Sydney Fiery Murder Accused Not Guilty
SYDNEY — More than seven years after Kulwinder Singh’s wife died in a petrol-fuelled blaze, Singh was acquitted of her murder.
Kulwinder Singh, 42, had pleaded not guilty to murdering Parwinder Kaur on December 2, 2013, at their Rouse Hill home in Sydney’s north-west.
The Crown’s case was that he poured petrol over his 32-year-old wife and set her alight after arguing about finances, including his requests, to contribute to the mortgage.
The defense says she set herself on fire to create a “drama,” confident that Singh would put out the blaze.
The New South Wales Supreme Court jury earlier watched video footage evidence of Singh’s police interview following the incident, showing him wailing after being told of his wife’s injuries.
The Supreme Court of New South Wales is the highest state court of the Australian State of New South Wales. It has unlimited jurisdiction within the state in civil matters and hears the most serious criminal matters.

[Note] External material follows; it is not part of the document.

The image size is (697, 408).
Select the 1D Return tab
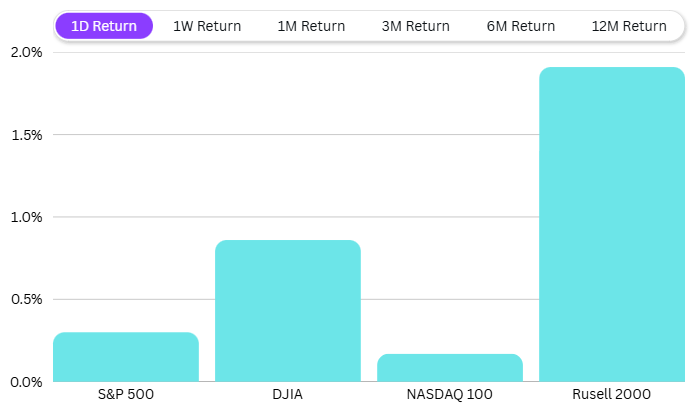coord(104,26)
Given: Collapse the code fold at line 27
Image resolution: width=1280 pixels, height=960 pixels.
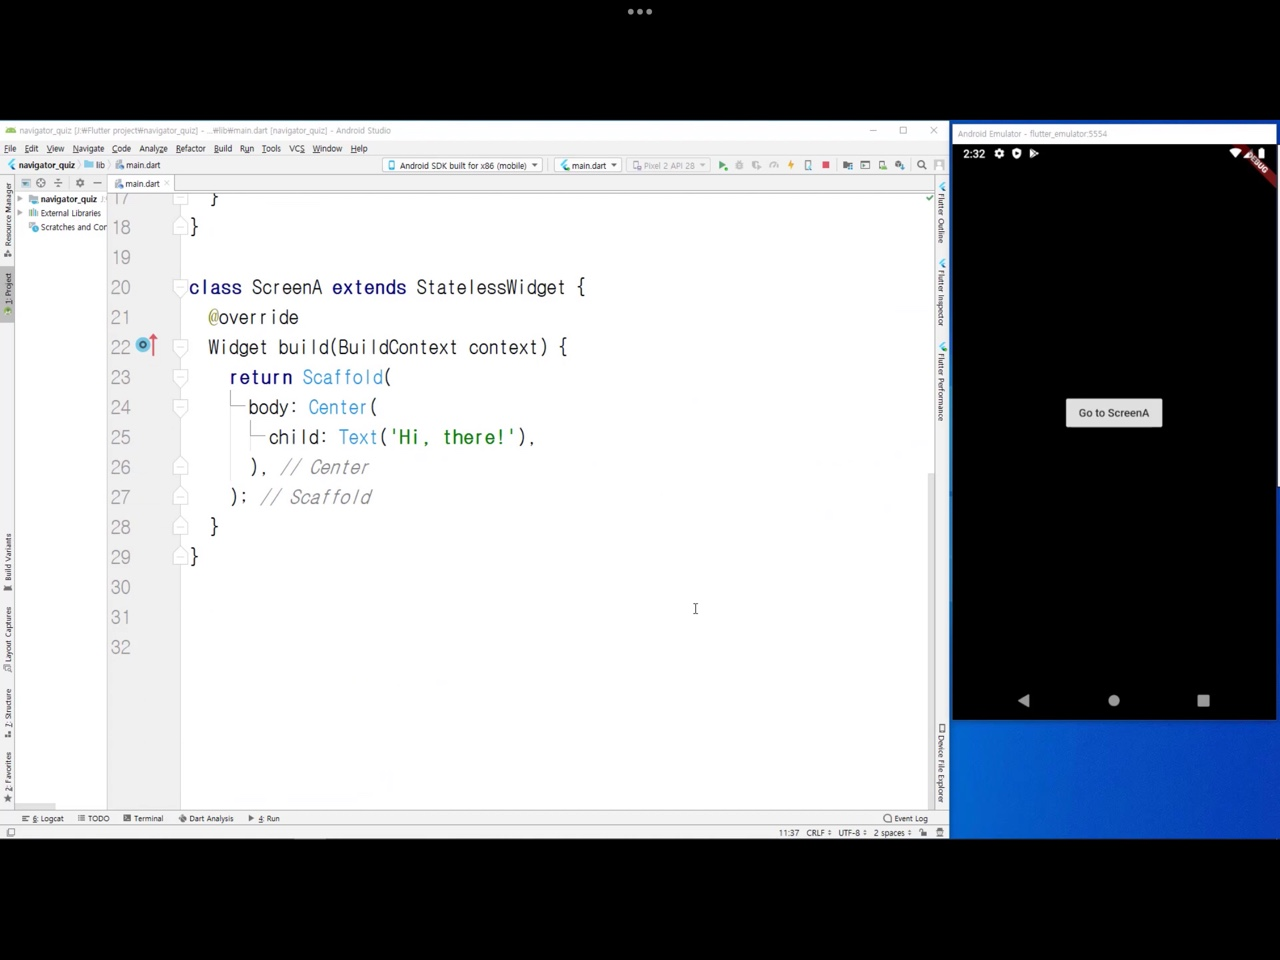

He repeatedly exclaimed, “please don’t,” “please don’t say that,” “please don’t say she’s in a serious condition,” and “I can’t hear this” in the footage.
Neighbors have also testified to hearing Kaur’s high-pitched and piercing scream, while one heard Singh say “fire, fire,” followed by, “I’m a good man, I didn’t mean for this to happen.”
Singh denied knowing how the jerry can of petrol and the lighter used had ended up in the house’s laundry, insisting he had not touched the jerry can for at least six months.
Kaur suffered full-thickness burns to 90 percent of her body and died in hospital the next day.
In a post-mortem examination, she was found to have a three-centimeter bruise near her hairline and a contusion on her eyelid. A forensic pathologist believed was caused by two different blunt-force impacts.
Ten of Kaur’s fingerprints were found on the petrol tin, and only her fingerprint and DNA were found on the lighter.
Crown Prosecutor Philip Hogan said the relationship was an “unhappy” one, with Kaur calling her brother at one stage to say Singh had beaten her up and thrown her out of the house. She had also indicated she wanted to divorce him.
On a visit to India, Singh allegedly told his sister-in-law that if his wife wanted a divorce, he would disagree, saying, “We kill people, and nobody can find out.”
A jury of five men and seven women, which met on March 30, found Singh not guilty of murder after deliberating for three hours.